The digital music industry played out more or less like this: illegal downloads, then the iTunes Music Store, then streaming music services like Pandora and Rdio. Do you see the digital video industry playing out in the same way? Do people want to own or rent, via subscriptions, their content?
That’s an interesting question. There are many similarities, and digital subscriptions are clearly more popular than digital purchases, but I see a key difference: You can access almost all the music you want with only one service (whether subscription, or store). I don’t think this will ever happen with video. First, the way movies and shows are made, you will always have “windows” that the content will travel through, such as movie theaters, then purchases and rentals, then subscriptions, then ad-supported channels. There’s no other way to make the big-budget blockbusters that people want.
Second, the studios–benefiting from hindsight from their music counterparts–will likely keep the fierce competition for rights alive, so it’s unlikely one player would be able to aggregate all the rights early on, the way iTunes did with music.
Let’s talk about smart televisions. Fan TV is a media streaming box. Why not make a full-fledged “smart tv?”
Fan TV is more than a media streaming box–it’s the one device that does it all. Plug it into input 1 and you’ll have everything you need. You can get rid of that clunky set-top box, the cumbersome DVR, the stack of streaming devices, and the pile of remotes. Fan TV will do the job of all of those.

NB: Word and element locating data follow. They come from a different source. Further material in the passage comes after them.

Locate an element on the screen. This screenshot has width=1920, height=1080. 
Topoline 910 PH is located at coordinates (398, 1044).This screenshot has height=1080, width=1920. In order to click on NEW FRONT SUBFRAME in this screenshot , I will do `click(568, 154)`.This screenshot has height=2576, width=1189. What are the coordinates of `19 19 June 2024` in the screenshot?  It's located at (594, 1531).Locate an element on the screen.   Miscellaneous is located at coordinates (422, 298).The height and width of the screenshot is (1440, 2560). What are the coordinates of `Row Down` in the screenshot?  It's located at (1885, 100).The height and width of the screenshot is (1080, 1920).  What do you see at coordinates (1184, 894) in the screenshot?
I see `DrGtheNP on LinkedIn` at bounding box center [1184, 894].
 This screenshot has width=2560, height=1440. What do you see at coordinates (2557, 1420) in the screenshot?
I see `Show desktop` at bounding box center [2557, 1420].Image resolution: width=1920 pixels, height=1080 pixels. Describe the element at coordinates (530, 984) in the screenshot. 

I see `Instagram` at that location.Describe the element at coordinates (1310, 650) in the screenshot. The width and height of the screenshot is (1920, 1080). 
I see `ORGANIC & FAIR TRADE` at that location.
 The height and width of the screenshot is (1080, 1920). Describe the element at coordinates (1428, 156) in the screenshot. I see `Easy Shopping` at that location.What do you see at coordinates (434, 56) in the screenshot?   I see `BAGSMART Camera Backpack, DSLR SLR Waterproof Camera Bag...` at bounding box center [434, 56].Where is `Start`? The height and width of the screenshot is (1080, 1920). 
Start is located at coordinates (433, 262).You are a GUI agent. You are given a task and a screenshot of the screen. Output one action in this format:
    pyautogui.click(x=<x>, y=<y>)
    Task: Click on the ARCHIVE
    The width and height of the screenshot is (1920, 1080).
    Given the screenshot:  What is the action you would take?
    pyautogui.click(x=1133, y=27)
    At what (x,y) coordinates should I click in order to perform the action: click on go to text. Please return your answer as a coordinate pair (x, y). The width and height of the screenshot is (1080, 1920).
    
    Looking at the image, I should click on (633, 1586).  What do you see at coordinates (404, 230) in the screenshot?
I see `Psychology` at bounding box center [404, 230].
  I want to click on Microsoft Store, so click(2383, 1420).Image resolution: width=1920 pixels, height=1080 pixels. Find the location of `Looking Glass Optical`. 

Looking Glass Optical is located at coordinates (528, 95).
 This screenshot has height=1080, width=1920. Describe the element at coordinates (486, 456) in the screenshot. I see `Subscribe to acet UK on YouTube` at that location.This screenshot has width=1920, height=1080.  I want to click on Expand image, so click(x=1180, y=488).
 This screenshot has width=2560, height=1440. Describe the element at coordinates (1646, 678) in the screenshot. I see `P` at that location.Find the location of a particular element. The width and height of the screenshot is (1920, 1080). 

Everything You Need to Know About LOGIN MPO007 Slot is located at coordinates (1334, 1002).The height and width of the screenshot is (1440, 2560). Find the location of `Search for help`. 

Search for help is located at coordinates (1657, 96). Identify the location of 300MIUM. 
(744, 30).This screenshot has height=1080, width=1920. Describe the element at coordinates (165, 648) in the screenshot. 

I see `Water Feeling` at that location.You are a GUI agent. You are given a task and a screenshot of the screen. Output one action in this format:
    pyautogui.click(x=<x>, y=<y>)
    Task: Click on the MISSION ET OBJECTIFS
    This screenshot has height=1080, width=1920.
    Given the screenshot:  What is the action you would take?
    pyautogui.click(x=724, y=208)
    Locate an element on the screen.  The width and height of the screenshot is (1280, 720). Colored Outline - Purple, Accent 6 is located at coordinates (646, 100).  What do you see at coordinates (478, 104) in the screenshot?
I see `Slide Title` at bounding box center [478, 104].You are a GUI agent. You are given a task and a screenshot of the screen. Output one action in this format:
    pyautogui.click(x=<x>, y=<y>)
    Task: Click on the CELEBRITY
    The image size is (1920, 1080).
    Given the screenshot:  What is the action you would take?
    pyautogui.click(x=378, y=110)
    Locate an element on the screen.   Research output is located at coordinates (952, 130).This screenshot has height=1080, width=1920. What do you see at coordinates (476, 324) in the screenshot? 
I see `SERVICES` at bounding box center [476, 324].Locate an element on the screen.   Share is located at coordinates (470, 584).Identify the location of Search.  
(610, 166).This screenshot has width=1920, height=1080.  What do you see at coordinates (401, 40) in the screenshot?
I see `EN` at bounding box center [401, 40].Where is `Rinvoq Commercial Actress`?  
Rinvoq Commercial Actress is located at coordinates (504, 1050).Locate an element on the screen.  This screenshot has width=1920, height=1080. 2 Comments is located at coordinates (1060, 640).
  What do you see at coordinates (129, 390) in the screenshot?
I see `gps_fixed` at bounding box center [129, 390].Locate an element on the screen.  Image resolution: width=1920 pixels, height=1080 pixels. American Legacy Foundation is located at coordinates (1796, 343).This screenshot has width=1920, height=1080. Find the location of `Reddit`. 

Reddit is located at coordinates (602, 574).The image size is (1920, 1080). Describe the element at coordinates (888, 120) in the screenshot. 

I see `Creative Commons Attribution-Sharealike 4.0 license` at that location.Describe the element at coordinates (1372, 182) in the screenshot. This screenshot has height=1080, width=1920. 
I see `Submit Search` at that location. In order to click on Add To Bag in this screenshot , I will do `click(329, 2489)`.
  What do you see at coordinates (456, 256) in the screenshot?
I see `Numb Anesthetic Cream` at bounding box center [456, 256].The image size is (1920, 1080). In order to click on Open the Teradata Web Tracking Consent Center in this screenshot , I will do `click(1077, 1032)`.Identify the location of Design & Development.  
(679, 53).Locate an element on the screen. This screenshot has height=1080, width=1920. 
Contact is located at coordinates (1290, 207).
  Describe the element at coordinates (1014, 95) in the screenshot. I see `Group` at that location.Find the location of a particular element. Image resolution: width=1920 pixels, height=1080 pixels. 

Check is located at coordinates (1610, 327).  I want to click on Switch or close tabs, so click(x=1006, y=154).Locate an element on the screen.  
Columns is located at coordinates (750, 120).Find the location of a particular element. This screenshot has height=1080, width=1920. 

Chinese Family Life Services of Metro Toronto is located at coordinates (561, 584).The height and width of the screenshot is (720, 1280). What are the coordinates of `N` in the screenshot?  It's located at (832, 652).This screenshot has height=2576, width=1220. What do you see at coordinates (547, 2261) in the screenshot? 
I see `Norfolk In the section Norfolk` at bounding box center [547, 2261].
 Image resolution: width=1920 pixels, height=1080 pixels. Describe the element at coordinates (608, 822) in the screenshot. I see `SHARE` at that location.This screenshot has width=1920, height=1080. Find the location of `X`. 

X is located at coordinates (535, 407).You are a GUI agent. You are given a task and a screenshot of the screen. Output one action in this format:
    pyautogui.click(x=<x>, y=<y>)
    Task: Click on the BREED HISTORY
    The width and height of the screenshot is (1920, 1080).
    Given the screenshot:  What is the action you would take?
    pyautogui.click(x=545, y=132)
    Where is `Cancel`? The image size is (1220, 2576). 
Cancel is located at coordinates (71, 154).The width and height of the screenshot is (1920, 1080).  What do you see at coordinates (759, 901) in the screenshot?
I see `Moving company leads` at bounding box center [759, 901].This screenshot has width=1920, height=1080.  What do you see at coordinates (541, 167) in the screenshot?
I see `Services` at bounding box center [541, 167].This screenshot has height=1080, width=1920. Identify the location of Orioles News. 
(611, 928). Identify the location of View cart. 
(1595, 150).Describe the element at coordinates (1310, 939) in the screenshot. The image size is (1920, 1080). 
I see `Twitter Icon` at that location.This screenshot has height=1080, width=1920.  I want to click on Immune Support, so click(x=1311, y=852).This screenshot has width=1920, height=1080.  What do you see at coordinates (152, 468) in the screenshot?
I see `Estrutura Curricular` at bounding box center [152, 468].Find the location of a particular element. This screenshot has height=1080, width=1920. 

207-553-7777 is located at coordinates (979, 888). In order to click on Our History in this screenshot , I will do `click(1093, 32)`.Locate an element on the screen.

The reason why smart TVs fall short of people’s needs is similar to why you don’t find DVD players in TVs : “2 in 1” products only work when the technology cycles of each component are similar. People might upgrade a TV every 5-10 years, yet the technology behind platforms like Fan TV evolves at the pace of the phone industry: every 24 months.
Also, it seems like no one has gotten the “smart tv” right just yet. Powerhouse Apple is still holding out until they can figure it out. To you, what is your idea of a “perfect” smart TV? What should it do?
Using a smart TV should be effortless and intuitive. It should know what movies and shows are available to you across all the services and devices you’ve already paid for, and be able to help you find new entertainment and new services quickly and easily. A smart TV should fade into the background and put your entertainment first. Both the hardware and the software have to work perfectly together. They are far from this, and are getting farther in my opinion.
Also, consumers do not want their entertainment locked into one platform. What if I have a Samsung phone, and iPad and an LG TV? Fan is platform agnostic, and works with the services and devices consumers have. We see the Fan TV device as an endpoint–we think by far the best–to the Fan service.
Designing a UI and UX for a device that has a 42- to 70-inch screen is a lot different that designing a UI and UX for software on the device the size of an iPad and iPhone. What considerations did you have to take into account when designing the UI for Fan TV?
Here is a little secret: We designed Fan for the TV first, and then adjusted it for the iPad! We then learned a lot from the Fan iOS app, including how people discover, watch, and share different kinds of video content, and applied that back to designing the Fan TV experience in the 10-foot UI of your TV.
Before I let you go, tell me one surprising thing you’ve discovered during your research and development efforts.
What we’ve gathered from consumers is that they are tired of diving in and out of a wall of apps to find their favorite shows. It eats up time and doesn’t make sense on a larger screen. It’s one of the pain points we’ve solved with our service–there’s no “wall of apps.” What you want to watch is aggregated right in front of you so that you spend less time searching and more time watching–which is how it should be.